(Stored data)
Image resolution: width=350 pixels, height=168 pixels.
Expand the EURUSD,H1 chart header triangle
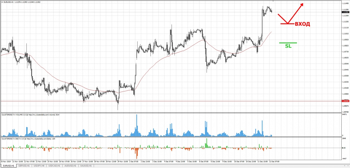[2, 2]
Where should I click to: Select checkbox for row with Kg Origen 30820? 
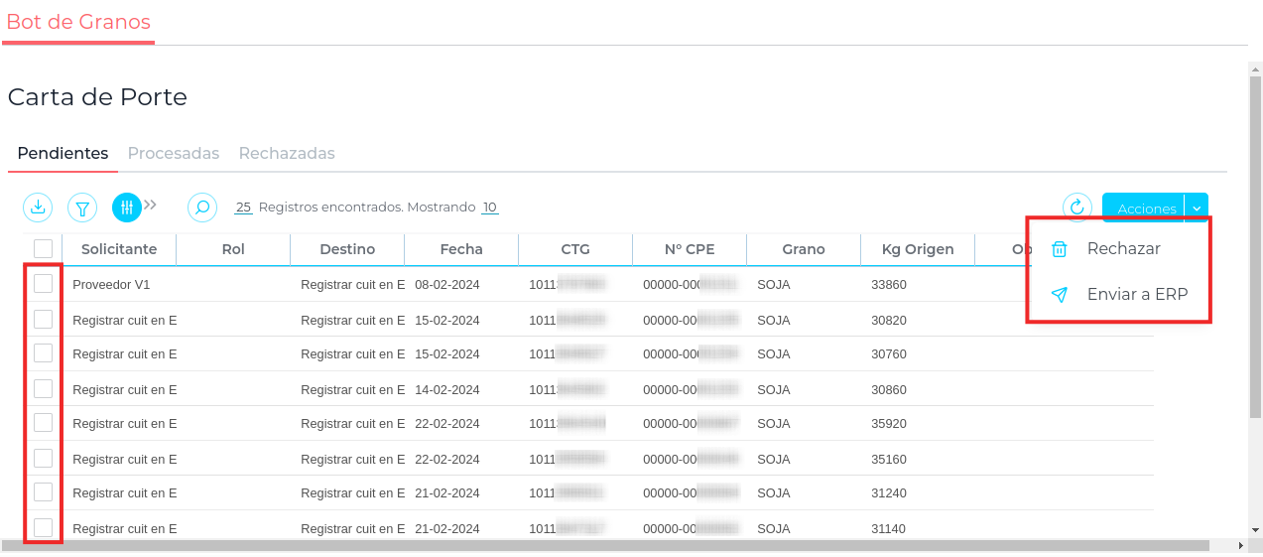point(43,319)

• **Exercise**: Nothing but the lines from the one containing "Where should I" through the final line of the records, both included and copied exactly, should appear in the answer; pictures stay out.

• **Exercise response**:
Where should I click to: Select checkbox for row with Kg Origen 30820? 
point(43,319)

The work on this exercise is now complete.